* STATED EXERCISE
Could you give the lines from the first one through the line containing "pos(1329,34)" as a numbered list, leaving out any blank lines?
# DATA FOR PROCESSING start
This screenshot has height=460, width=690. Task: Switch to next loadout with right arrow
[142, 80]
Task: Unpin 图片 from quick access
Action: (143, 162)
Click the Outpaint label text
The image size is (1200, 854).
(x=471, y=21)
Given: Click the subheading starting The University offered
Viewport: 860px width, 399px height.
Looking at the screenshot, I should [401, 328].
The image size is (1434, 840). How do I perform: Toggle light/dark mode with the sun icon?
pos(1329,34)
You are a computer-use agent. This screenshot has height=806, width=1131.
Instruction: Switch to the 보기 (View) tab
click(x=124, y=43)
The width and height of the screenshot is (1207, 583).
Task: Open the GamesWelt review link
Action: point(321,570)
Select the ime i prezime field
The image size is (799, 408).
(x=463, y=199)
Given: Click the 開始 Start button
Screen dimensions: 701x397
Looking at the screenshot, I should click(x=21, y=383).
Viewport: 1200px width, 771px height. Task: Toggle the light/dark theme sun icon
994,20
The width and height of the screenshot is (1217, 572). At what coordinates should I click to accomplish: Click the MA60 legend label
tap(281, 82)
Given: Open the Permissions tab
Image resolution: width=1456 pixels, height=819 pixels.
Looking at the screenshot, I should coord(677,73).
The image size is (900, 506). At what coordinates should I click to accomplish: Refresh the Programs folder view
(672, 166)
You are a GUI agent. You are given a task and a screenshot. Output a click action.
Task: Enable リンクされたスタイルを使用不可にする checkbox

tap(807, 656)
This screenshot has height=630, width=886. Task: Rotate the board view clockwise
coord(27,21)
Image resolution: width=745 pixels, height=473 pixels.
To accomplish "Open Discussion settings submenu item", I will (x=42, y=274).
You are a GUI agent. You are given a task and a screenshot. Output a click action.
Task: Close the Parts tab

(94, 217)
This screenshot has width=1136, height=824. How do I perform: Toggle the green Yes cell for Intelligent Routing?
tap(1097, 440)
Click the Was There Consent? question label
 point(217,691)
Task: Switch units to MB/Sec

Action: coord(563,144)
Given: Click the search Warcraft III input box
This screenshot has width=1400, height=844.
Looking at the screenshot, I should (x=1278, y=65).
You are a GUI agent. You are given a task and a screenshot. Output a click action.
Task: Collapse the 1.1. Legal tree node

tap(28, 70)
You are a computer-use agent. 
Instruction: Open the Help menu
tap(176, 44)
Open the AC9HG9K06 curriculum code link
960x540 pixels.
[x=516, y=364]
# DATA FOR PROCESSING end
* TASK SOLUTION
1. This screenshot has height=460, width=690. Task: Switch to next loadout with right arrow
2. [142, 80]
3. Task: Unpin 图片 from quick access
4. Action: (143, 162)
5. Click the Outpaint label text
6. The image size is (1200, 854).
7. (x=471, y=21)
8. Given: Click the subheading starting The University offered
9. Viewport: 860px width, 399px height.
10. Looking at the screenshot, I should [401, 328].
11. The image size is (1434, 840). How do I perform: Toggle light/dark mode with the sun icon?
12. pos(1329,34)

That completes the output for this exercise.